From: Palmer Dabbelt
Date: Mon Jun 26 2023 - 16:48:27 EST


On Mon, 26 Jun 2023 13:34:24 PDT (-0700), Conor Dooley wrote:
On Mon, Jun 26, 2023 at 12:25:42PM -0700, Evan Green wrote:
On Fri, Jun 23, 2023 at 5:12 PM Conor Dooley <conor@xxxxxxxxxx> wrote:
> On Fri, Jun 23, 2023 at 03:23:53PM -0700, Evan Green wrote:
> > In /proc/cpuinfo, most of the information we show for each processor is
> > specific to that hart: marchid, mvendorid, mimpid, processor, hart,
> > compatible, and the mmu size. But the ISA string gets filtered through a
> > lowest common denominator mask, so that if one CPU is missing an ISA
> > extension, no CPUs will show it.
> >
> > Now that we track the ISA extensions for each hart, let's report ISA
> > extension info accurately per-hart in /proc/cpuinfo.
>
> No, you can't do this as it breaks the assumptions of userspace that
> this shows the set supported across all harts.
> Sorry, but NAK.

My hope was that we were still early enough that no production systems
existed (yet) that actually had different ISA extensions in the set we
track, and therefore usermode would have been unable to make those
assumptions at this point.
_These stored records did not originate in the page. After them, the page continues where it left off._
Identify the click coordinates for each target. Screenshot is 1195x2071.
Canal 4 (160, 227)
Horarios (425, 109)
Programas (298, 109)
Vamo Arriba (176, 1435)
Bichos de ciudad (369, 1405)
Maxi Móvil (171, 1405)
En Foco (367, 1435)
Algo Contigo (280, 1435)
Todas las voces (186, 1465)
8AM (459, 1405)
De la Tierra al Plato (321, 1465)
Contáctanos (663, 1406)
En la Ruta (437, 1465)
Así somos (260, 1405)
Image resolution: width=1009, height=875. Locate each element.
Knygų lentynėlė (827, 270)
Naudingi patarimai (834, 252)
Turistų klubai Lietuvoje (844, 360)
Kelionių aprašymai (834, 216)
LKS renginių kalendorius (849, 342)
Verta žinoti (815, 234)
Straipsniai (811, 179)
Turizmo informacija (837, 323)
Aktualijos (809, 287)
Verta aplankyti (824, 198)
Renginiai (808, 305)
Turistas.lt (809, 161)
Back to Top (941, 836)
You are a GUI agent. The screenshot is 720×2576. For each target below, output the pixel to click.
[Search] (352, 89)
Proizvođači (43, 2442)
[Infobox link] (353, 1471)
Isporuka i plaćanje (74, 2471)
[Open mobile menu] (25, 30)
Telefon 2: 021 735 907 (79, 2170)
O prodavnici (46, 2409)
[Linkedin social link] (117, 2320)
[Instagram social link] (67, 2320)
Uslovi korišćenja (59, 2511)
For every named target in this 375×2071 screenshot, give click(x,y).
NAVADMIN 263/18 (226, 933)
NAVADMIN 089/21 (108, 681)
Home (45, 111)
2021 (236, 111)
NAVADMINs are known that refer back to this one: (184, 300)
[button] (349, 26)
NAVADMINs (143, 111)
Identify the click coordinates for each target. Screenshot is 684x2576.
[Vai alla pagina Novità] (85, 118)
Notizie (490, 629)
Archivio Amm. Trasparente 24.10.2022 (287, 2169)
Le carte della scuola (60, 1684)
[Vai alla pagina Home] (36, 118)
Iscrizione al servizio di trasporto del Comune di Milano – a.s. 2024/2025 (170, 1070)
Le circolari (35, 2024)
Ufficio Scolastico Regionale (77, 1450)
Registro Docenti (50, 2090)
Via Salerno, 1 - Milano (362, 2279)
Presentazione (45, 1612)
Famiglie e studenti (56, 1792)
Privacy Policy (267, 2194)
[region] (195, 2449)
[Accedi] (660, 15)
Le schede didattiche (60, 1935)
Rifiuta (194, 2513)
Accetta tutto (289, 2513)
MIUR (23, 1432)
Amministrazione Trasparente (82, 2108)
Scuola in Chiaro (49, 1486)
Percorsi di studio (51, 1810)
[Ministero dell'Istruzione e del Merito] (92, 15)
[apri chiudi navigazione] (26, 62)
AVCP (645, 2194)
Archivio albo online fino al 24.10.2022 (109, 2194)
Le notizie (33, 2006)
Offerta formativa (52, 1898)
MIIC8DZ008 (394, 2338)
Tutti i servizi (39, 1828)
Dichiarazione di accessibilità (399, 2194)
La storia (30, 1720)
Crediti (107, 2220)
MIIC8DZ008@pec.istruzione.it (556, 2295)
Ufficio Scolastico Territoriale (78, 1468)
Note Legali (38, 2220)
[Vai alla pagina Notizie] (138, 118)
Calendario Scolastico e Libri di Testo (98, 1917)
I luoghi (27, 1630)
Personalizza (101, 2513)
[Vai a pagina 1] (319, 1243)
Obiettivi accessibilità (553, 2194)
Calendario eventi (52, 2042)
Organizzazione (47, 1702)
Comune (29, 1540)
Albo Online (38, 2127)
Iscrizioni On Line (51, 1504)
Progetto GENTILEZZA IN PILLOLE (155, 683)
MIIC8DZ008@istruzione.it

If such a system exists, and I don't know
if it does or not, then I agree it's too late to make a change like
this.

You should put this information into your commit messages & not just
hope that people understand your intent.
Userspace does actually make these assumptions already, see for example
this Google "cpu features" repo:
https://github.com/google/cpu_features/tree/main
To be quite honest, I really dislike the fragility of what they have
implemented - with only one of the reasons being they made the mistake
of assuming homogeneity.

There's got to be a line somewhere for what constitutes buggy userspace
and what's a regression. Up to Palmer I suppose as to what constitutes
which.

Maybe let's just add a pretty printed version of the hwprobe info to /proc/cpuinfo, and then leave the ISA string alone as a legacy interface?

Having something so poorly defined as uABI is a bit embarassing, but it's our mistake so we've got to live with it.

I thought I'd put this out here and see if someone could point at such
a system; but if not it'd be great to keep /proc/cpuinfo accurate and
consistent with hwprobe (which does return accurate per-hart ISA
extension info).

Just another nail in the coffin for a bad interface :)
There are apparently some mixed c906 chips that support vector on one
core and not the other - although it is thead vector which is not
supported upstream yet...

Other than that, SiFive stuff technically can be mixed - rv64imac &
rv64imafdc on a bunch of the older stuff. I don't think anyone actually
runs those sort of configurations on them though.